I find the art of storytelling fascinating.
That you can spellbound people with a narrative is fascinating to me. But, also, someone can write a story so bad not only does it not make sense, the sentences run long (like this one), seem fragmented, disjointed, meandering, and poorly constructed that you simply want to drop it like a water balloon off a 10 story building.
Why stories? Because we wrestle with questions. We’re unsure. We have conflict. For example, I’ve held off from writing this post as it’s a very daunting task. Am I capable of writing about storytelling? If not I, who is? And why are they? Our fears drive deep into us —they darken us, they hold us back, restrain, overwhelm, and freeze us. It’s like that time when you were in a group and had something really insightful to share and froze — all because you were searching for the right words, second-guessed yourself, and stuttered. And that was the end. You were done at that point, there was no recovering.

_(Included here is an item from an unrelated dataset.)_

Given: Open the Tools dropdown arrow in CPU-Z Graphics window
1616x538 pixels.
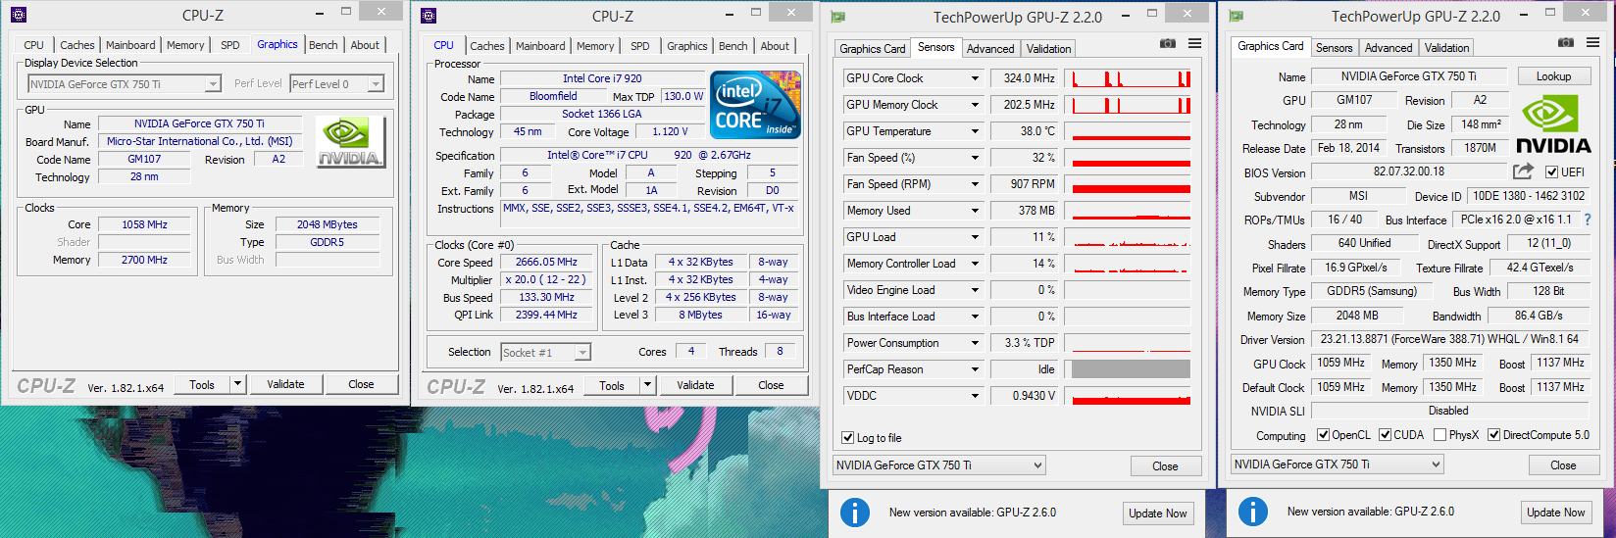Looking at the screenshot, I should tap(237, 384).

But that story could also take a different spin. Perhaps it was the time took a untrodden path and did speak up. The time you volunteered and spoke up. You acted upon your knowledge. You made a difference in that person’s life. Where they were unsure…where they were confused, perplexed, worried — you were their savior. Whether you realized it or not, you made a difference in their life. In the darkness of the past emerged light. From the dark days of winter, spring burst forth into a flowery array of radiant colors and spectacles of glory.

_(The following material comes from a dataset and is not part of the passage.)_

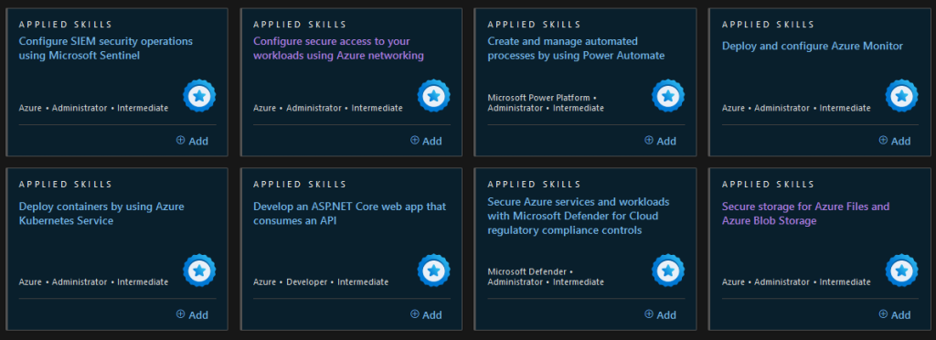Add the Deploy and configure Azure Monitor skill
Screen dimensions: 936x340
[895, 141]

It’s within this story arc we find redemption. We find purpose. Tucked away in the narrative of someone else we find ourselves. We live in community. It’s inside the ability to relate to others which shows us our path forward.

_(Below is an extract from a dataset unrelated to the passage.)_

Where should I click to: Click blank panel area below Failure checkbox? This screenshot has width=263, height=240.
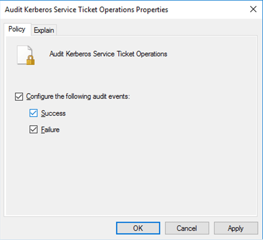pyautogui.click(x=126, y=170)
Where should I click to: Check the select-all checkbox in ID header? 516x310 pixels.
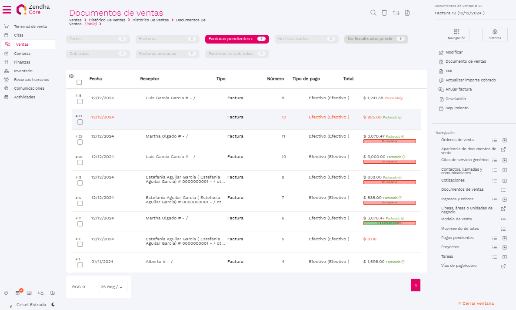(x=79, y=82)
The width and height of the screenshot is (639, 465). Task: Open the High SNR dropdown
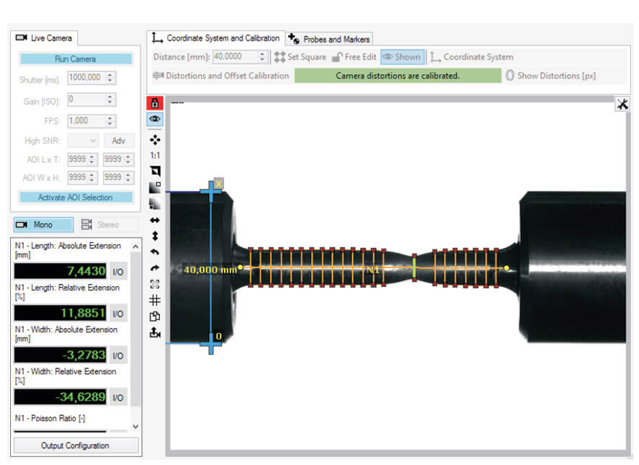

There’s something tangibly beautiful in storytelling. Perhaps it’s there’s a lesson, a moral, an education that brought us learning and skills to be a better person. However, I think it’s more than that. It’s our next door neighbor describing us. It’s seeing ourselves through a different lens. A great story really does come together in a semblance of meaning, identity, and illuminating someone else’s perspective that’s truly real to us.